=== SUPPLIED RECORDS ===

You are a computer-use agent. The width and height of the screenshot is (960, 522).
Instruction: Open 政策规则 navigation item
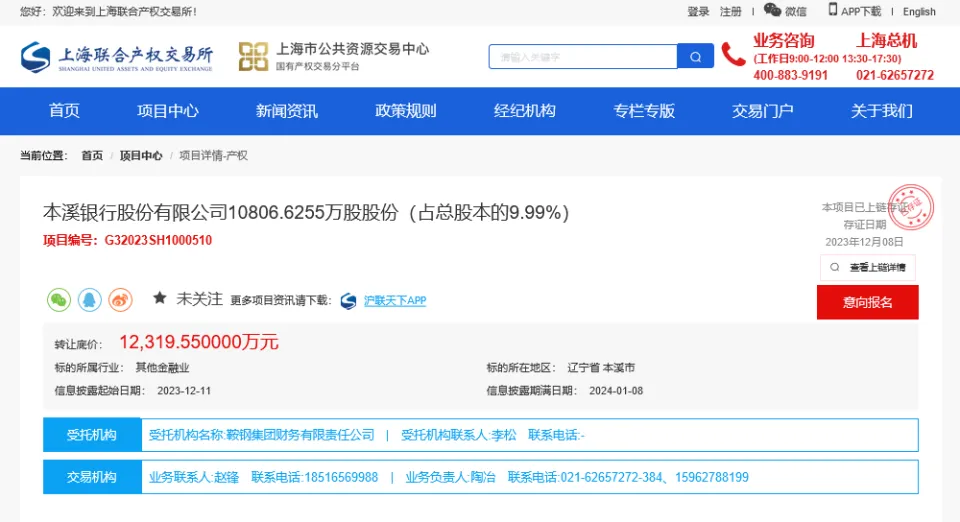tap(406, 111)

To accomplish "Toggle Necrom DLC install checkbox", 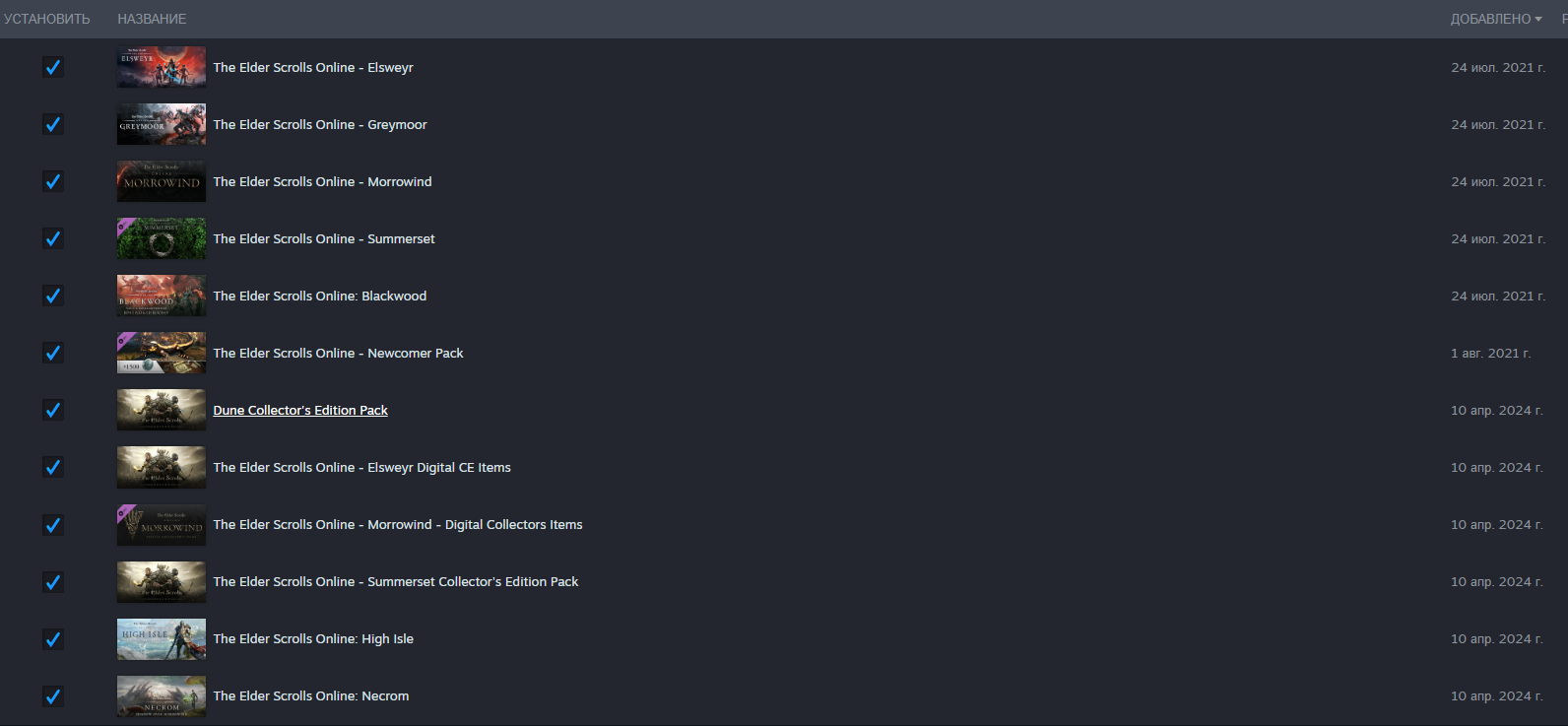I will [x=53, y=695].

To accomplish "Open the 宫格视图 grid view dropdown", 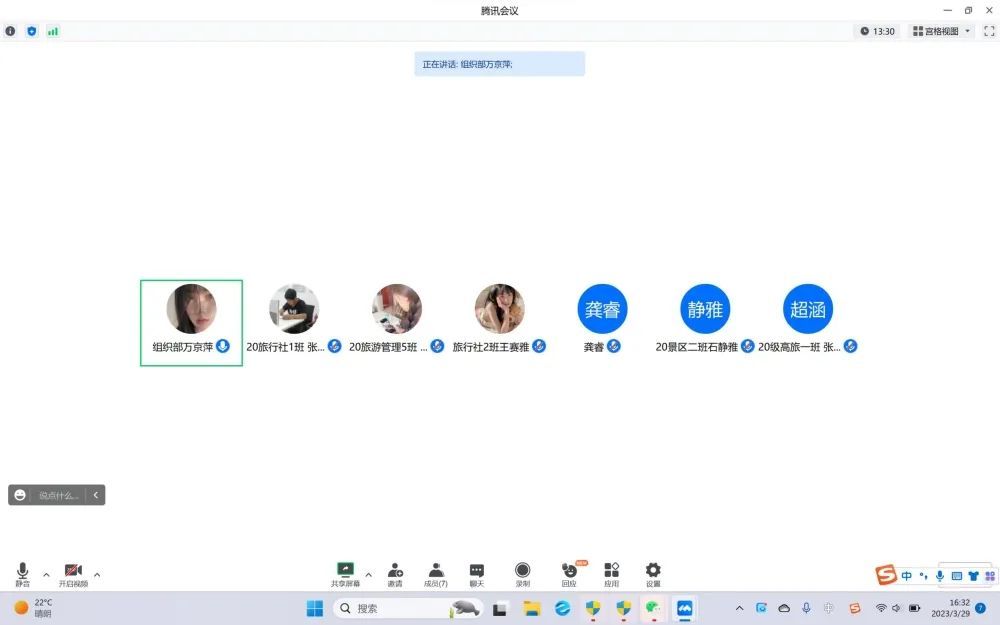I will tap(941, 31).
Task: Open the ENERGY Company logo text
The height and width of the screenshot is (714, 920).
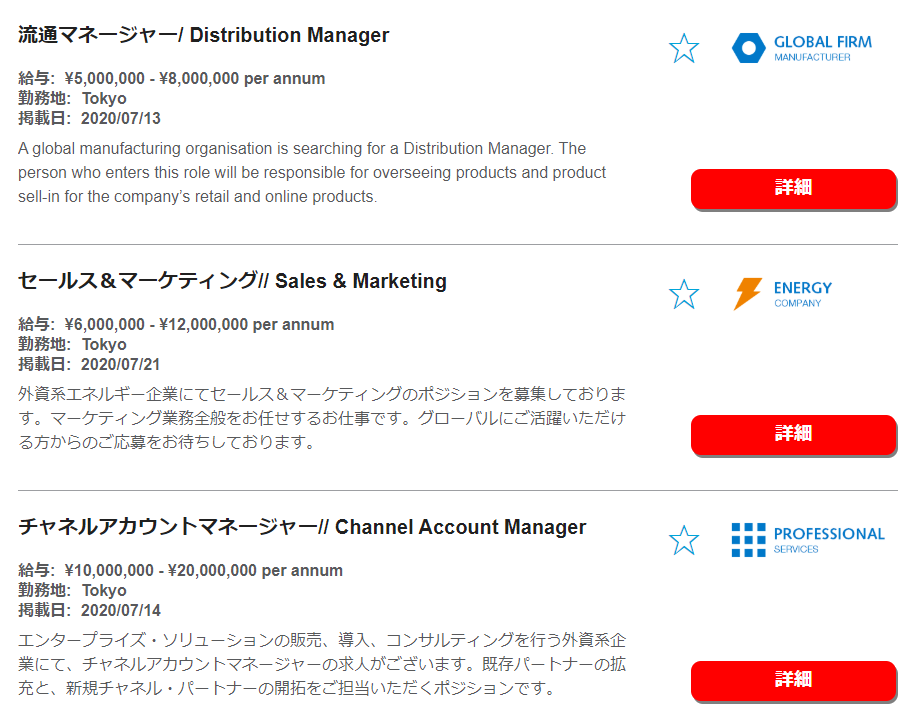Action: point(803,295)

===

■ ABOUT THIS TASK ■
The line containing "Task: Open the ENERGY Company logo text" marks the start: set down exactly that line and every line after it through the last line of the data, without any pictures.

■ ANSWER ■
Task: Open the ENERGY Company logo text
The height and width of the screenshot is (714, 920).
Action: point(803,295)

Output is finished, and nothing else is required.